I wonder if they had any outbreaks of the virus in any of their stores.

They don’t discuss how they communicated with their employees, what the process and timeline for making the changes that allowed them to remain open was, and what the employees’ response was like.  Probably glad to have their jobs and not quite aware (like all of us a couple of months ago) just how serious the virus was.  It would be important to hear how that all got managed in detail. It might say something about Hibbett’s ability to respond quickly in a time when that’s a critical skill.

CEO Longo states at the start of the press release, “Our resilient business model and dedicated team members are delivering on our commitment of superior customer service with a compelling merchandise assortment.”

He continues, “We believe our sales have been positively impacted by multiple factors, including pent-up consumer demand, temporary and permanent store closures by our competitors, and stimulus money. These circumstances yielded increased traffic to our stores and website and the opportunity for new customers to experience our trademark service. We expect that we will be able to retain many of these customers in the future.”

When they break down the 70% increase in comparable store sales, we learn it’s 60% brick and mortar and 200% digital.  Hibbett is touting their digital capabilities- which is interesting since in October, 2018 I wrote an article with the title “Hibbett Sports Inc: ‘At the end of the 2nd quarter of Fiscal 2018, we successfully launched our e-commerce website.’ Wait- What? That Can’t Be Right.”  It appears there has been some pretty significant progress in less than two years after an extremely late start.  I guess I’d better follow them more closely.

On the one hand, Hibbett is crediting their “resilient business model” with their success.  On the other, they acknowledge that the sales increases were favorably impacted by pent up demand, closing of competitors stores, and stimulus money.  There’s also an implication in their discussion of inventory they were able to get.  Perhaps other retailers initially cancelling their orders allowed Hibbett to find what they needed to support their increased sales.  Perhaps at better margins?

Did Hibbett make an inspired management decision to stay open?  Did they manage it superbly?  Or were they the beneficiary of some one-time events during a period of reduced competition?  I don’t know because I have no knowledge of their management process.

Here’s how we’re going to know.  In the press release they tell us, “We expect that over 25% of brick and mortar sales will be comprised of new customers and estimate that approximately 40% of our digital sales will also be attributed to new customers.”  The extent to which they retain those new customers will tell us a lot about whether Hibbett management is smart or lucky.  My sense it is takes some of both.

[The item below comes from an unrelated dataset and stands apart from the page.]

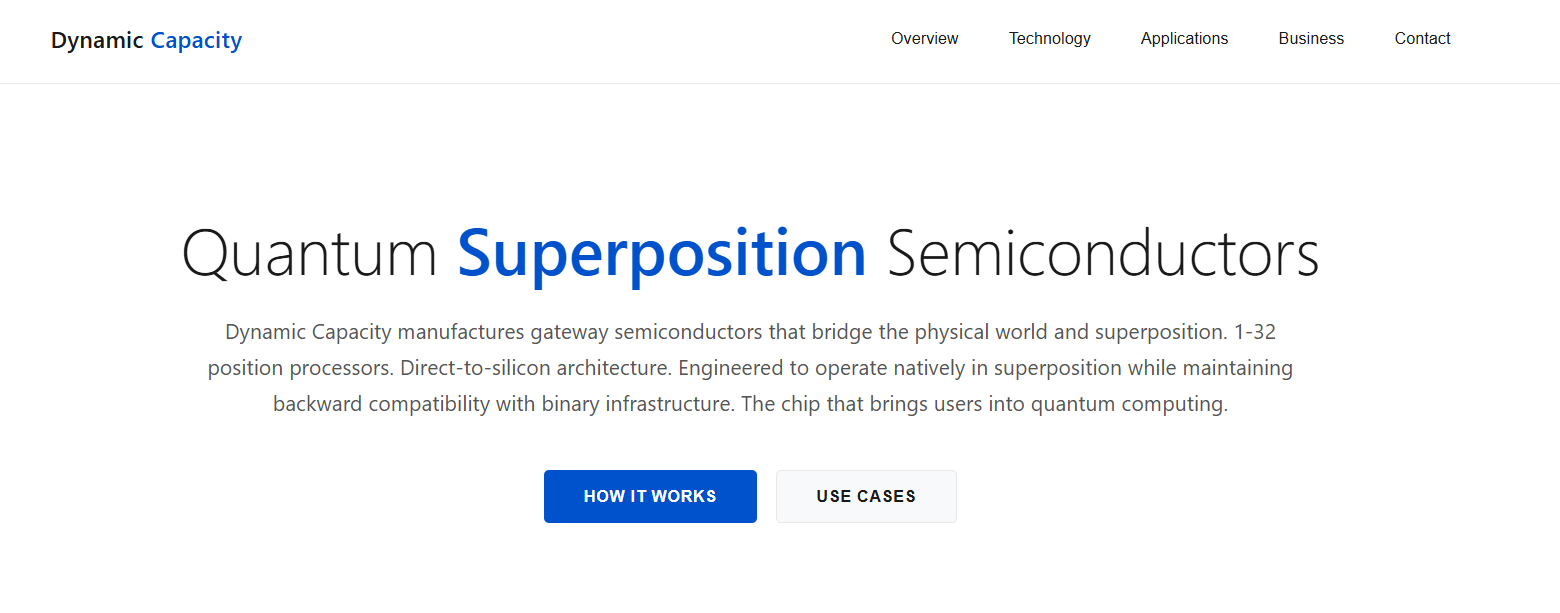Select Applications in the top navigation

1184,39
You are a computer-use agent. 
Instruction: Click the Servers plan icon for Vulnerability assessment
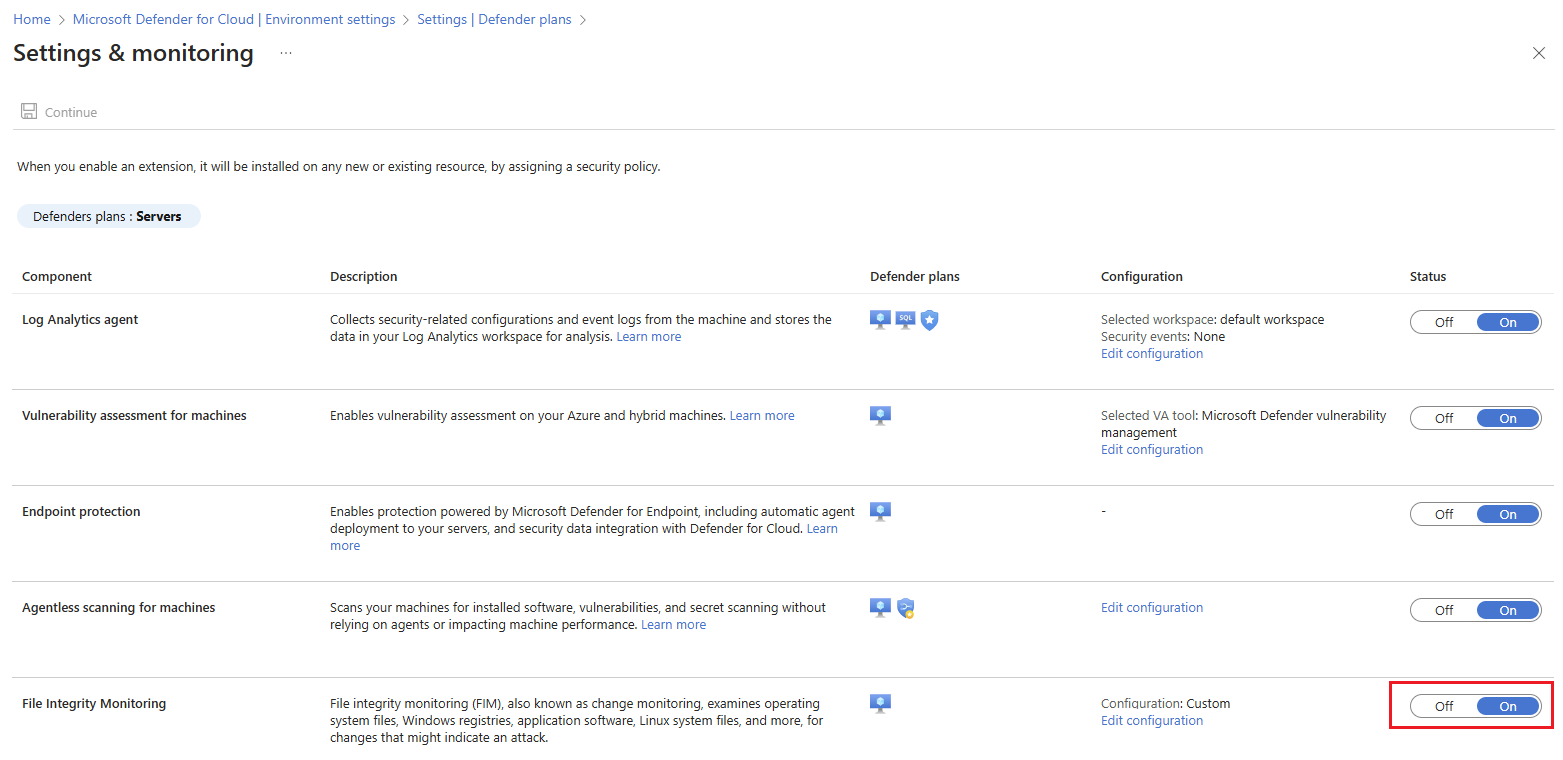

It’s almost a controlled laboratory experiment in the ability of a retailer carrying the same brands at more or less the same cost as many of its competitors to retain the loyalty of new customers.  It also may tell us something about how online and brick and mortar support, or don’t support, each other.  Other retailers with stores closed had big increases in digital.  Will new digital customers prove sticky when stores were not open?

Hibbett makes it clear in the conference call they know it’s both an opportunity and a challenge to retain these customers.

I’m not even sure how loyal customers are to brands anymore, much less to particular retailers.   I’m intrigued to watch this evolve.